_Quoted text_
********

President George W. Bush at times engaged in similarly careful phrasing to defend surveillance programs in the years after the Sept. 11, 2001, attacks. In 2004, while calling for renewal of the Patriot Act, Bush sought to assuage critics by saying “the government can’t move on wiretaps or roving wiretaps without getting a court order.”
At the time, it had not yet been publicly disclosed that Bush had secretly authorized NSA surveillance of communications between U.S. residents and contacts overseas while bypassing the Foreign Intelligence Surveillance Court
More: Misinformation on Classified NSA Programs Includes Statements by Senior U.S. Officials
The admission of lying to Congress by James Clapper were made after President Obama’s statements above. How long until some journalsist asks him about it? What is going to become known as more facts become availalble?

********

_Data records_

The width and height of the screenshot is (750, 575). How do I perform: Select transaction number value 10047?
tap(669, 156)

********

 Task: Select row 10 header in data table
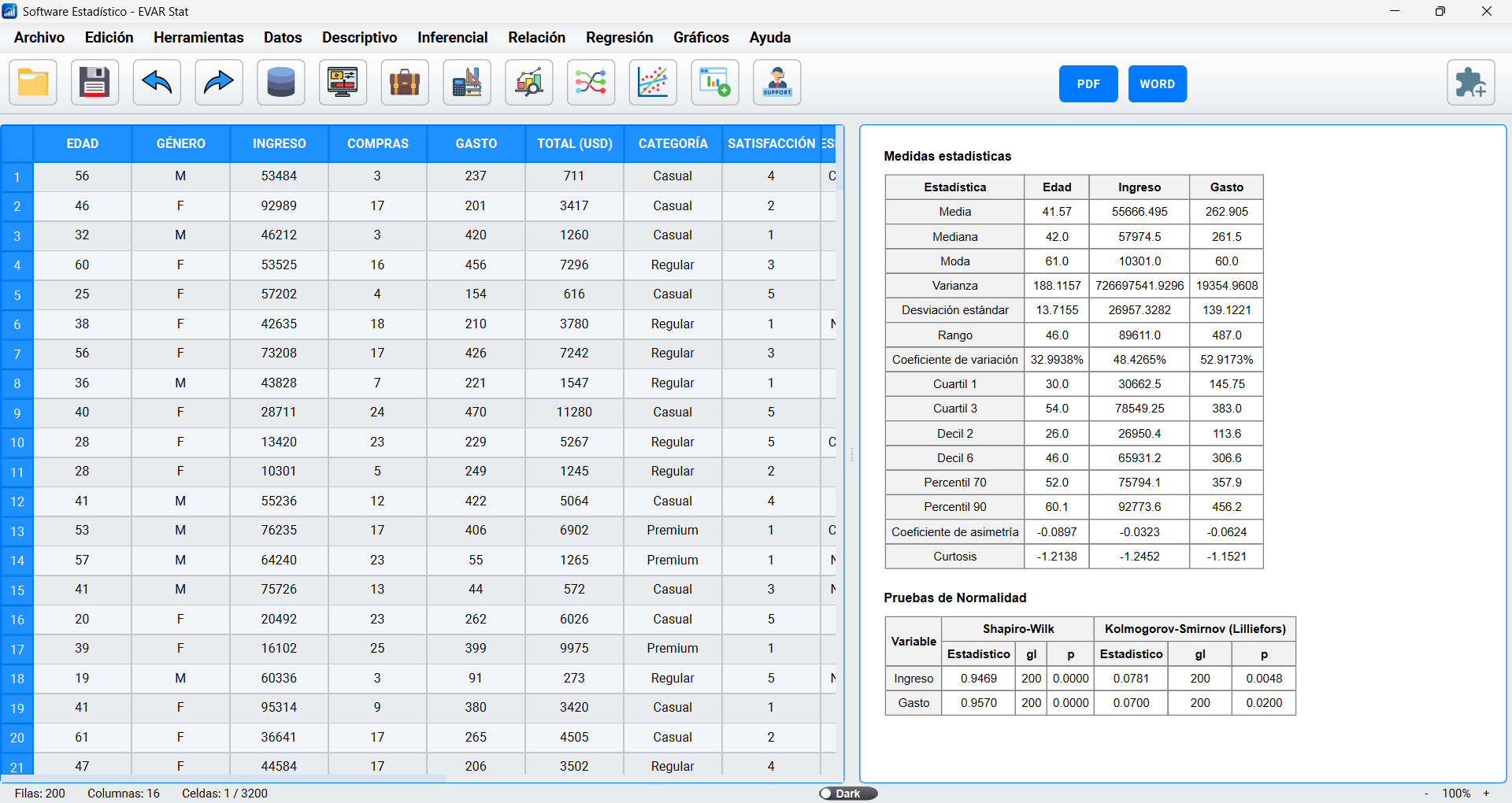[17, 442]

********

_Written instruction 1_
Answer these from the passage on NSA surveillance:
(a) In what year did Bush call for renewal of the Patriot Act?
(b) Which court did the NSA surveillance that Bush secretly authorized bypass?
(c) Who admitted lying to Congress?
_Written instruction 2_
Proceed with the passage on NSA surveillance, picking up after its final sentence.
The entries have no connection to the passage on NSA surveillance.

_Right answer 1_
(a) 2004
(b) The Foreign Intelligence Surveillance Court
(c) James Clapper

_Right answer 2_
News accounts of the NSA programs have also contained inaccuracies, in some cases because of the source materials. Classified NSA slides that were published by The Post indicated that the NSA was able to tap directly into the servers of Google, Microsoft, Apple and other technology companies. The companies denied that they allowed direct access to their equipment, although they did not dispute that they cooperated with the NSA.
Just a note on my part. If government offiials can hide behind requirements of secrecy from the laws who is to say that the technology companies can’t be lying about “direct access” now and it later it is discovered to be true, simply say that that was what they had to say in order to comply with the law?”. It isn’t as if they haven’t tried to keep from complying with the law by using the courts.